**Problem to work on**
Your task is to find every line of the listing that includes "number" and copy it.
===== Supplied material =====
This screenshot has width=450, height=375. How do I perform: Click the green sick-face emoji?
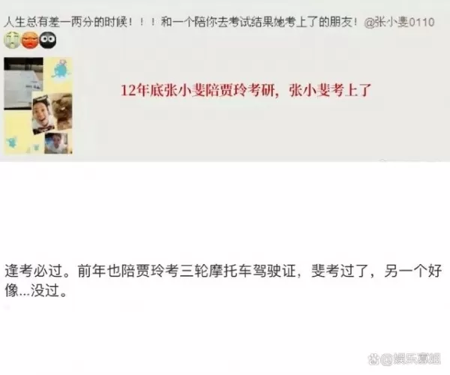[x=12, y=41]

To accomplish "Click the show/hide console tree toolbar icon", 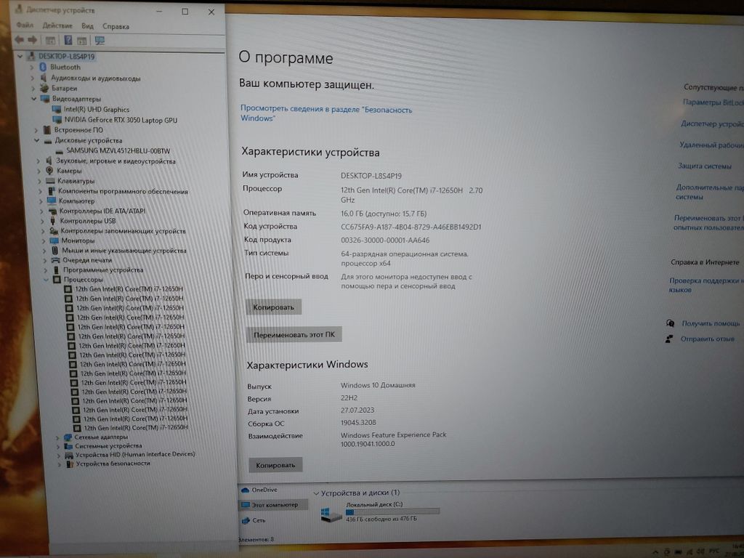I will [50, 40].
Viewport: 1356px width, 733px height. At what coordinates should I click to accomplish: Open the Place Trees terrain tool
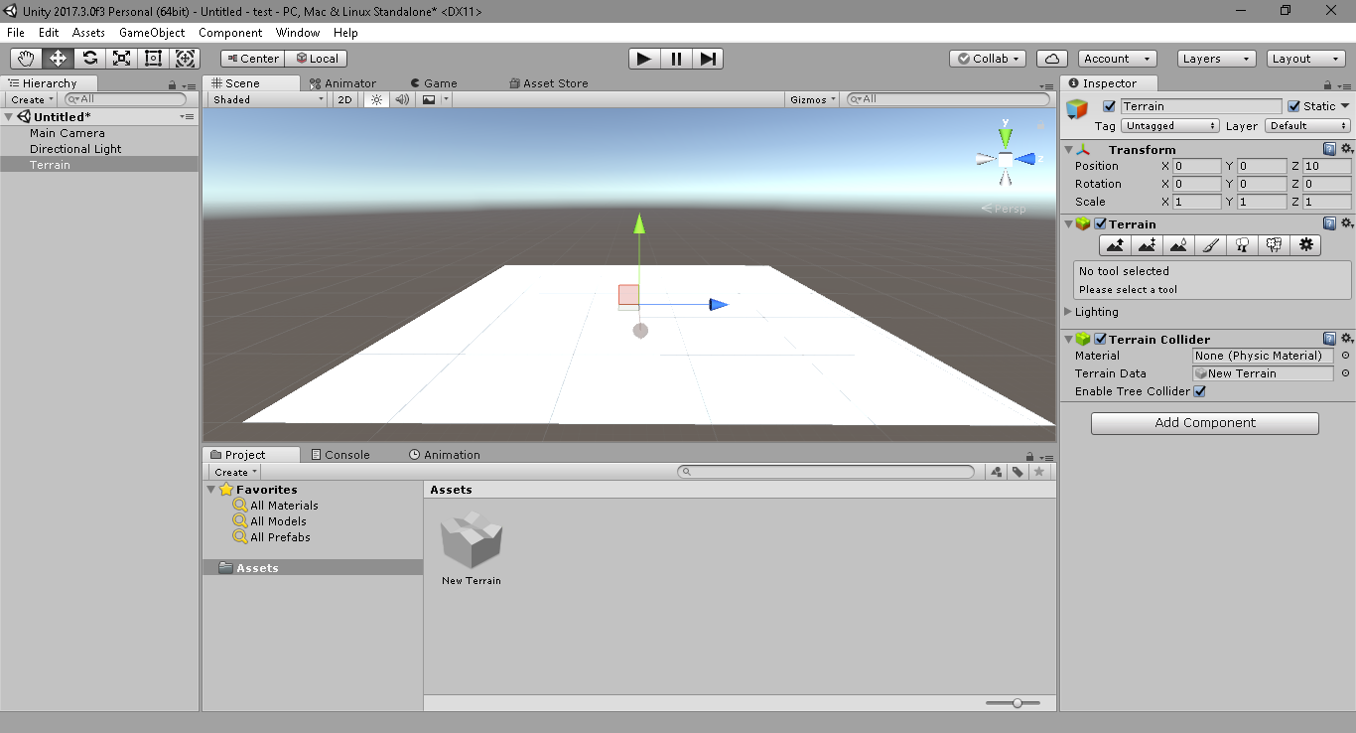pyautogui.click(x=1242, y=244)
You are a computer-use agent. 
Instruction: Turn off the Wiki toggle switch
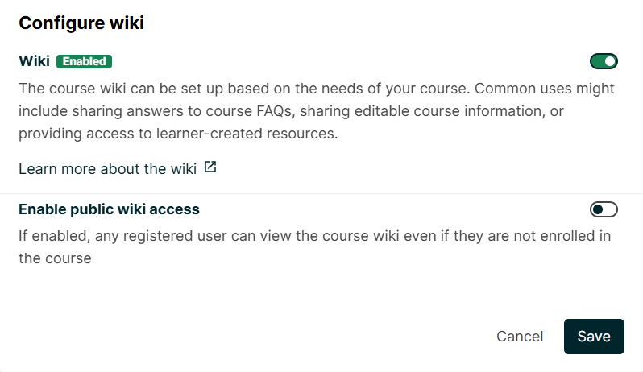pyautogui.click(x=604, y=61)
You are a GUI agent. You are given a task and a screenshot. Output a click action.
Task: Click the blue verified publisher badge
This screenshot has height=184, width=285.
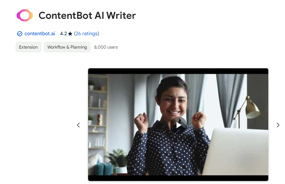(x=20, y=34)

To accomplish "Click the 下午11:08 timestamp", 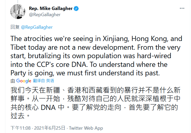I will pyautogui.click(x=21, y=128).
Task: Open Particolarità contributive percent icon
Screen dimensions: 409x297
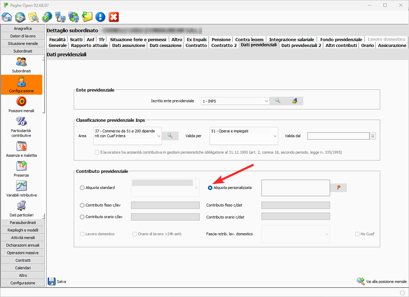Action: pyautogui.click(x=21, y=122)
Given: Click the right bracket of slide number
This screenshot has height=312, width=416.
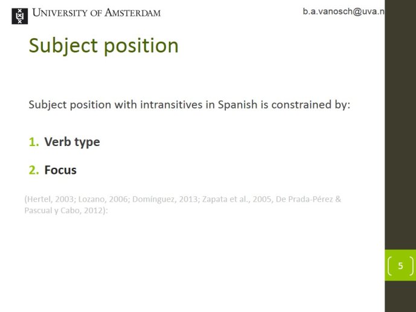Looking at the screenshot, I should [411, 266].
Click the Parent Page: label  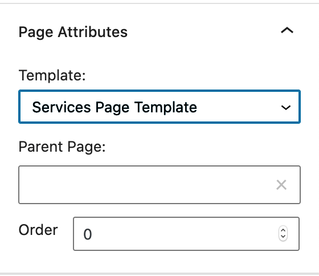(62, 147)
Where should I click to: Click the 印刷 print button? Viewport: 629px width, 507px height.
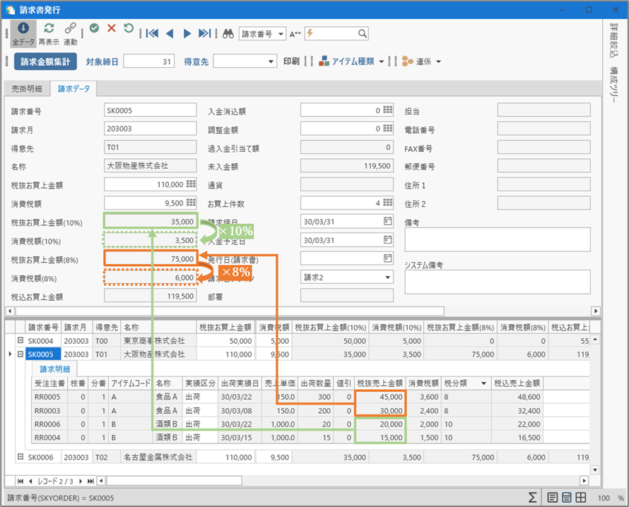pos(290,61)
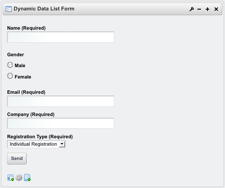
Task: Click the Female label text
Action: click(23, 77)
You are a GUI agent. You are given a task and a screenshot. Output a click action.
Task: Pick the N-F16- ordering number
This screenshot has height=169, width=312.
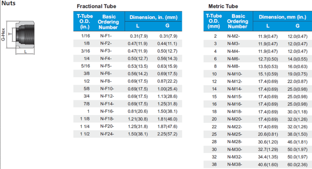[x=107, y=111]
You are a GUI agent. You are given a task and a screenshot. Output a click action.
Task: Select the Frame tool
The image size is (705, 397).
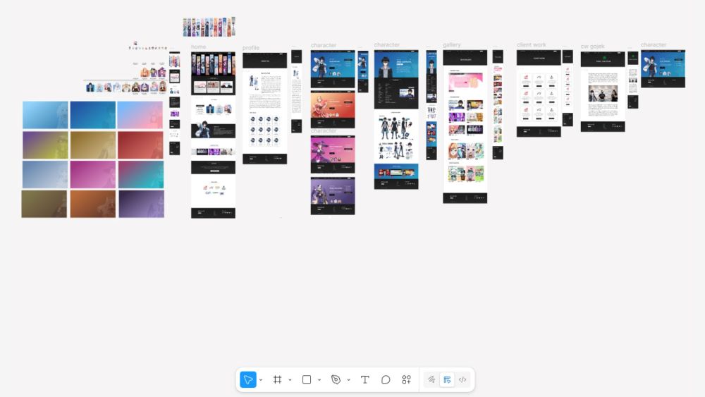278,379
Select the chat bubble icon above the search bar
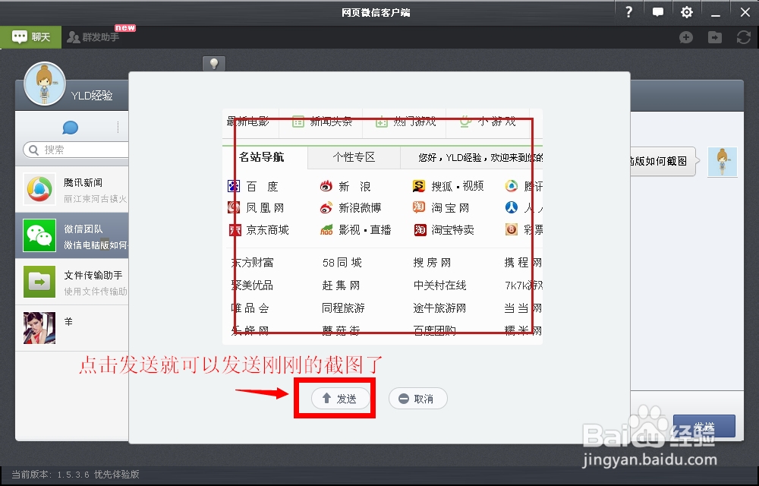The height and width of the screenshot is (486, 759). click(x=70, y=127)
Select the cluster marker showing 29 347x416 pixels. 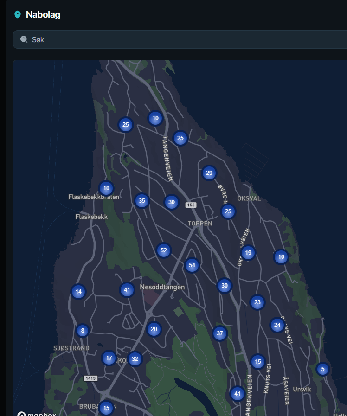209,173
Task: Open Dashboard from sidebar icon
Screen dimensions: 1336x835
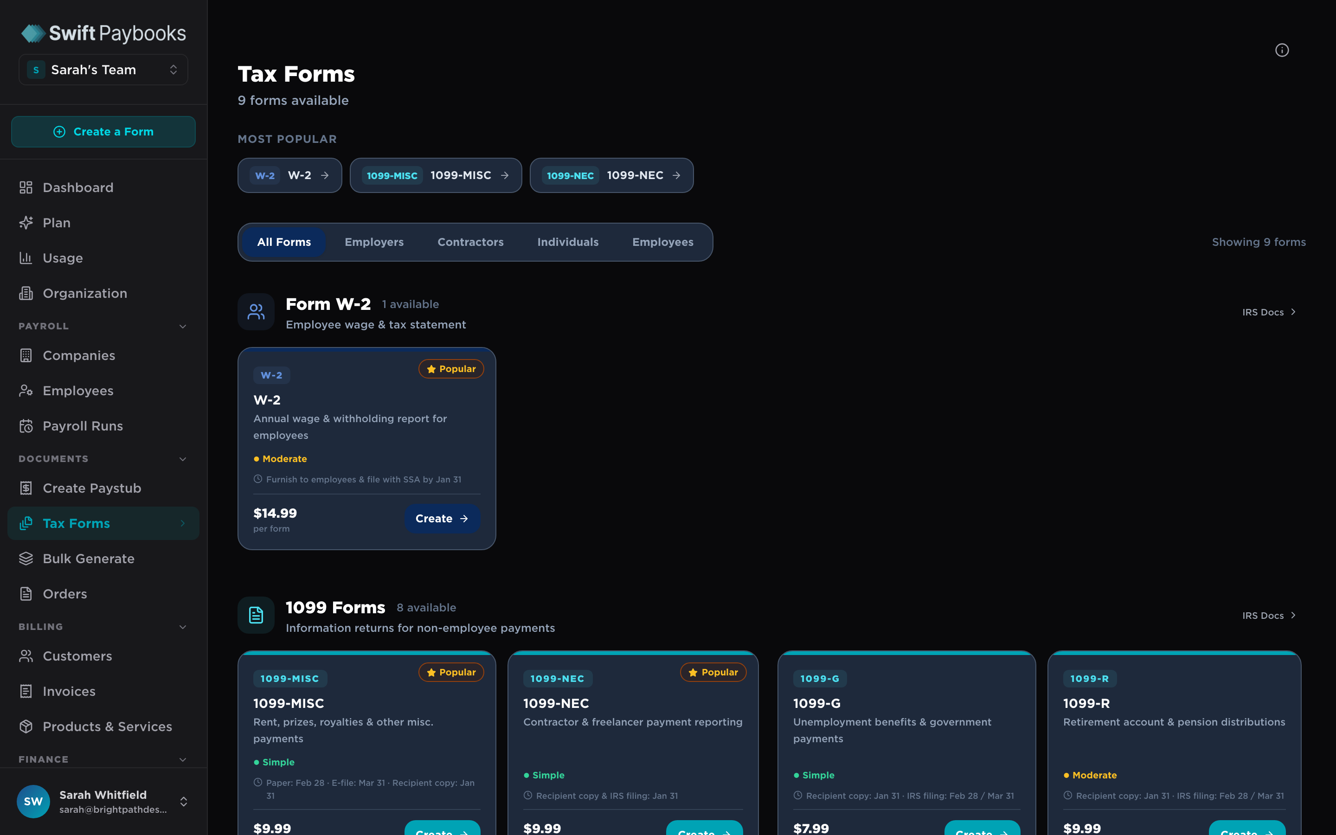Action: 26,188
=====
**Answer below**
Given: Click the right bracket of slide number
Task: Pick the N-F16- ordering number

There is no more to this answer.